When swimming near the ocean’s well-lit surface, some octopus and squid become transparent in order to hide from hungry predators. In deeper waters, found a new study, they do something completely different: They turn deep red.
The study, which offers a rare look into the behavior of deep-sea creatures, documents the first known example of an animal using completely different tricks to achieve camouflage in different situations. And it gives new insight into the secrets of invisibility, which has a range of applications, from sustainable fishing to medicine.
The findings also suggest that a decline in water quality from pollution and other sources may harm undersea animals more than researchers have previously realized.
"A lot of ecosystems are balanced on who can see who and who can hide from who," said Sönke Johnsen, a visual ecologist at Duke University in Durham, N.C. "If you change the optics of the water, all of a sudden you shift the ecosystem for things that relied on sight for the ability to catch their prey. When the water becomes murkier, species diversity drops."
Cephalopods, the group that includes squid and octopuses, have long impressed divers with their rapid color displays. They can turn from clear to green to nearly black in an instant.

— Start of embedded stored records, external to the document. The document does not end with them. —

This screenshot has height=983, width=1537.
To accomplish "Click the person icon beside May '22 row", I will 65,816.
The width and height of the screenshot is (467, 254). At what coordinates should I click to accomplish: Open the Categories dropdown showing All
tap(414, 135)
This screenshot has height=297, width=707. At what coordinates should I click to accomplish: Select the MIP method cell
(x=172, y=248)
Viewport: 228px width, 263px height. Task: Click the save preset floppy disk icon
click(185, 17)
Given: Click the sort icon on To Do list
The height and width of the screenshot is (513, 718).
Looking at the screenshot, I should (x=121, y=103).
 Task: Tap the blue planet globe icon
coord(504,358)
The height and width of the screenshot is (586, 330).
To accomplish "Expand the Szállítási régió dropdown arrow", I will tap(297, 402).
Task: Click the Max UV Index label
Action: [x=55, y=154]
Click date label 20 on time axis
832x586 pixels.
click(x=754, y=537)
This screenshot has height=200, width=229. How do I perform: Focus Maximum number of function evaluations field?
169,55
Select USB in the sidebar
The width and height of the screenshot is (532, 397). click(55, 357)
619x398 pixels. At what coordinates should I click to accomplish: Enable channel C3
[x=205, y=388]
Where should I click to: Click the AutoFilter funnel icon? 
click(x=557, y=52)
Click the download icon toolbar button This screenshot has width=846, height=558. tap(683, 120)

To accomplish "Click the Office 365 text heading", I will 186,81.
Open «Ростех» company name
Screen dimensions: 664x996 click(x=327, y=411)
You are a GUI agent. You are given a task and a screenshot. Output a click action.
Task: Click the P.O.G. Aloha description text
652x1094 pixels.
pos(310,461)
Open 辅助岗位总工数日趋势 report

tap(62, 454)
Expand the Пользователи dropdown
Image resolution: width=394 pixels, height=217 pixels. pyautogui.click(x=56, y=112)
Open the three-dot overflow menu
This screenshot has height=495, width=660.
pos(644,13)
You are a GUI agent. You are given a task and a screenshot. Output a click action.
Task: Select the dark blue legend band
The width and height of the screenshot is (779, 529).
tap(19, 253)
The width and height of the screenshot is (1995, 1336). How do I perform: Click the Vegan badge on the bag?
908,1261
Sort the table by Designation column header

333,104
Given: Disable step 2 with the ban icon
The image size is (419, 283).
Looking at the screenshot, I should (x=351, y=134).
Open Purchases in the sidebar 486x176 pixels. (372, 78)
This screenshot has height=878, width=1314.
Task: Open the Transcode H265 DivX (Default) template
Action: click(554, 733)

To better explain these rainbow-like behaviors, Johnsen and colleague Sarah Zylinski caught members of one species of octopus and one species of squid, caught while on a ship off the coasts of Peru, Chile and Mexico, they put the animals in shipboard tanks and performed a series of experiments.
Under the room's ambient light, the researchers reported today in the journal Current Biology, both the squid and the octopus were transparent. But when the researchers shone blue light on them, they turned deep red. They did not respond the same way to beams of red light, moving light, or other kinds of light disturbances.
Those findings suggested that the animals might use different strategies for camouflage, depending on how deep they were because in shallow waters, being mostly clear makes an animal basically invisible.
But like a windowpane, a transparent animal reflects light at depths below about 800 meters (2,600 feet), where hiding places are scarce and predators lurk with bioluminescent flashlights that shine in the blue wavelengths. In that environment, it is wisest to be red or black, as those colors absorb blue light rather than reflect it – creating a different kind of invisibility.
To confirm that camouflage was the motivation for switching from clear to red and back again, the researchers measured how much light the squid and octopuses reflected in their alternate color schemes. The results showed that their chosen hues did the best job of hiding the animals under various conditions.
"This is the first time that anyone has ever shown that these animals are actively switching between completely different modes of camouflage," Johnsen said. "Being clear or deeply red are completely different tricks that work under completely different principles."